Comment by olejorgenb

2 days ago

Homepage: https://sites.google.com/view/eurollm

Deliverables:

- A series of models of different sizes for optimal effectiveness and efficiency (1B, 9B and 22B) trained on 4T tokens

- A multimodal model which can process and understand speech or text input

- Full project codebase available to the public with detailed data and model descriptions

I can't find the codebase yet though

Results don't seem that bad for 9b https://huggingface.co/blog/eurollm-team/eurollm-9b

  • I've been running it with Ollama, it's actually pretty good for working with text in Latvian (and other EU languages). I'd be hard pressed to find another model of a similar size that's good at it, for example: https://huggingface.co/spaces/openGPT-X/european-llm-leaderb...

    This won't be relevant to most people here, but it's cool to see even the smaller languages getting some love, instead of getting garbage outputs from Qwen (some versions of which are otherwise pretty good for programming) and anything below Llama 70B, or maybe looking at Gemma as a middle ground.

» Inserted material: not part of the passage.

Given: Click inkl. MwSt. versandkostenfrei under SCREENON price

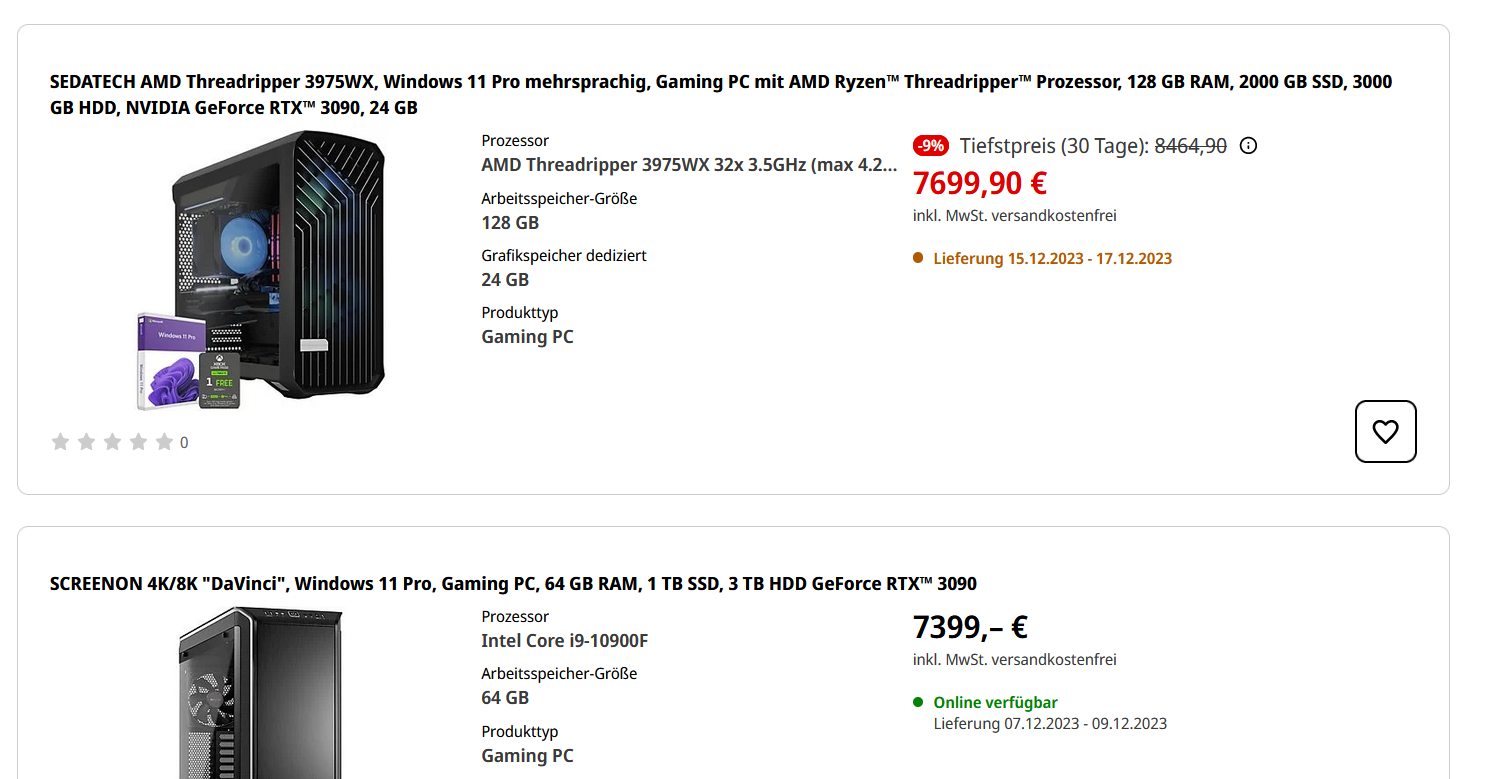Looking at the screenshot, I should (x=1013, y=659).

  • "...EuroLLM-9B was trained on approximately 4 trillion tokens, using 400 Nvidia H100 GPUs on the MareNostrum5 supercomputer..."

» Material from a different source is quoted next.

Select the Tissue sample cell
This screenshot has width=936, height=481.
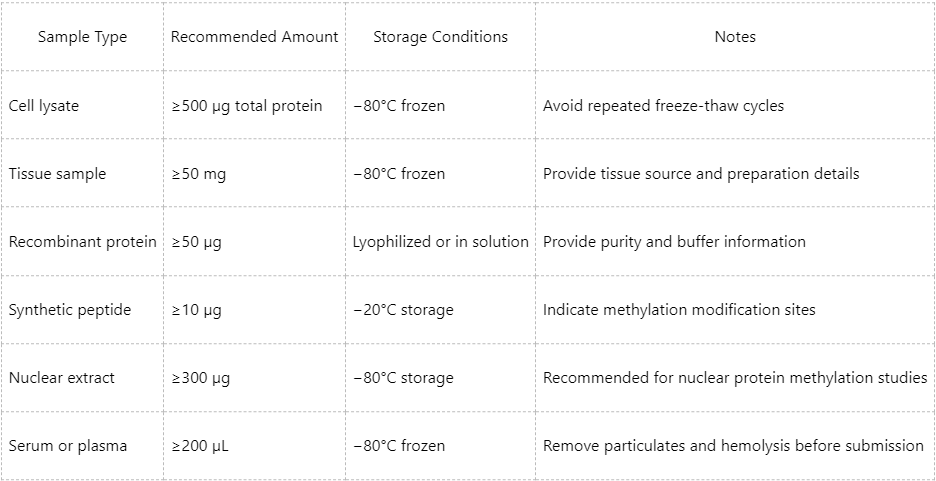pyautogui.click(x=57, y=173)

    • Related: MareNostrum5 is part of the eurohpc some bashed in other comments.

      Not related: it's in a church in Barcelona, I wanted to visit it but when I went to Barcelona it was closed for holidays so they didn't do visited tours. I also discovered the 5th most powerful supercomputer is by Italian energy company ENI, of all the companies that could have been I wouldn't have never expected an energy company to have such a powerful supercomputer (the first 3 are usa labs supercomputers, the 4th is a Microsoft supercomputer)